Thursday, January 10, 2013

Mushroom Sauce



I like this sauce for a lot of things. For a base for beef stroganoff, on my mashed taters, all over my steak...there are a lot of options. It was an easy conversion to make this one dairy free. Keep in mind if you want a thicker sauce, then use more of the slurry. If you aren't gluten free, you can also use Wondra gravy powder to thicken it up instead. If we pan fry steaks in the house, I like to sear them in a cast iron pan then finish them off in the oven. After they come out, while they are resting, I like to use the meat drippings in my sauce, so I make the sauce right in the cast iron, while the steaks smile at me from a plate.


The Goods: 

  • 1/2 onion, finely chopped 
  • 1 clove of garlic, minced 
  • 4 TBSP butter (split into 2&2). I use Earth Balance dairy free butter 
  • 2 TBSP balsamic vinegar 
  • 3 TBSP white wine 
  • 3 cups of mushrooms, sliced or chopped (personal preference) 
  • 1/2 cup soy milk 
  • Salt and pepper to season


 Slurry:

  • 1 TBSP cornstarch 
  • 1 TBSP water  


What to do:
Place 2 TBSP of butter in the pan to melt, over medium heat, then add onions.

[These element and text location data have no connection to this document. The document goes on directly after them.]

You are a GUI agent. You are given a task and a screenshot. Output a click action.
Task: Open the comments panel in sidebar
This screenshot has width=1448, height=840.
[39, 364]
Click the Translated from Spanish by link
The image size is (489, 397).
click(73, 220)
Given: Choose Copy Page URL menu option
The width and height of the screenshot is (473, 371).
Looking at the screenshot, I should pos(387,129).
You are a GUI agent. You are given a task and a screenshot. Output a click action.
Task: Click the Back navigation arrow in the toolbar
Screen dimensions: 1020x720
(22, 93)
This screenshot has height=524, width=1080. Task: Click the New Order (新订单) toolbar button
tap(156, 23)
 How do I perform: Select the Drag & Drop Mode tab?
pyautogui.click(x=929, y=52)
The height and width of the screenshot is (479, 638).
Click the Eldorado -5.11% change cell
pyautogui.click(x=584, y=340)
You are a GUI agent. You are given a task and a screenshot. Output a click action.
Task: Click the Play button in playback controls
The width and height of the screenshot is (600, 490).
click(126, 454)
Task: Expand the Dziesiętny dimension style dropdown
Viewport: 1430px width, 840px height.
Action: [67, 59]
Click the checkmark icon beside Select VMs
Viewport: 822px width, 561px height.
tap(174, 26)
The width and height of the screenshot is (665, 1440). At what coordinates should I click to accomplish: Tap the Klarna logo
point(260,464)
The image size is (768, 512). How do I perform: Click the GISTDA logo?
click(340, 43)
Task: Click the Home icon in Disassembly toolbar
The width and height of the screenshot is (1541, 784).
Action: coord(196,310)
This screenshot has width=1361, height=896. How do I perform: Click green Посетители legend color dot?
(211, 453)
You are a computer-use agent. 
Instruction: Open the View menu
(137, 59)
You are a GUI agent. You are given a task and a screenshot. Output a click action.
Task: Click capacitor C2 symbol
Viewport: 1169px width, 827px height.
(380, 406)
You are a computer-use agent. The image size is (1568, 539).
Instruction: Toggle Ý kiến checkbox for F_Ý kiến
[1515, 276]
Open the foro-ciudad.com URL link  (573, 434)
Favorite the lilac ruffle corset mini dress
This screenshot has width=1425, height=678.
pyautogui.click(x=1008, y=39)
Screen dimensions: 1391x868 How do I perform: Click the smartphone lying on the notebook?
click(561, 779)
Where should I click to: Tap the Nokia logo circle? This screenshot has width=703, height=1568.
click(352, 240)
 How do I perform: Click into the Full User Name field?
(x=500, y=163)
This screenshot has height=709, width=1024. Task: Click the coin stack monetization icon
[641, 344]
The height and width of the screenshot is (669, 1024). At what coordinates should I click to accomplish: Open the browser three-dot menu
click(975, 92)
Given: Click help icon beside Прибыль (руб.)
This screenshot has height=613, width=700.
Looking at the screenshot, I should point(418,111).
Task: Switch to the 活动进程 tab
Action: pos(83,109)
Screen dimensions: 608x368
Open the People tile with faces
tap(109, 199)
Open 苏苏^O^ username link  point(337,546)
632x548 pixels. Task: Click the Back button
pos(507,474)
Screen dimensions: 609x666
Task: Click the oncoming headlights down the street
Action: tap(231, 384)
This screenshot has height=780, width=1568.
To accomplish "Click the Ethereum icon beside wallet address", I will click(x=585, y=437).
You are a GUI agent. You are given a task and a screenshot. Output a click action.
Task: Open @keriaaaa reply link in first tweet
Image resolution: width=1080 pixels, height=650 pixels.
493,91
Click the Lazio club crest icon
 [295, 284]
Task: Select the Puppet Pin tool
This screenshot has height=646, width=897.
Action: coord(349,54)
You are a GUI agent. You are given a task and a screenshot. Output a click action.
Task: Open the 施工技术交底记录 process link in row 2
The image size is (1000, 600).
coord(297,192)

Sauté for 3-4 minutes. Add garlic and mushrooms. Add another 2 TBSP of butter to the pan on top of the mushrooms, add salt and pepper. Sauté until the mushrooms are soft and dark, stirring often. When the mushrooms are done, add the wine and balsamic, cooking for another 3-5 minute to cook off the wine, which will help deglaze yummy meat bits from the pan. Add the soy milk, and then half the slurry. Bring to a boil to let the slurry thicken. If you like a thicker sauce, continue to add slurry mix and stir, letting it bubble/boil to thicken. After it is the right thickness, cook while stirring for another 2-3 minutes to cook out the cornstarch flavor.

I hope you find this as yummy as I do!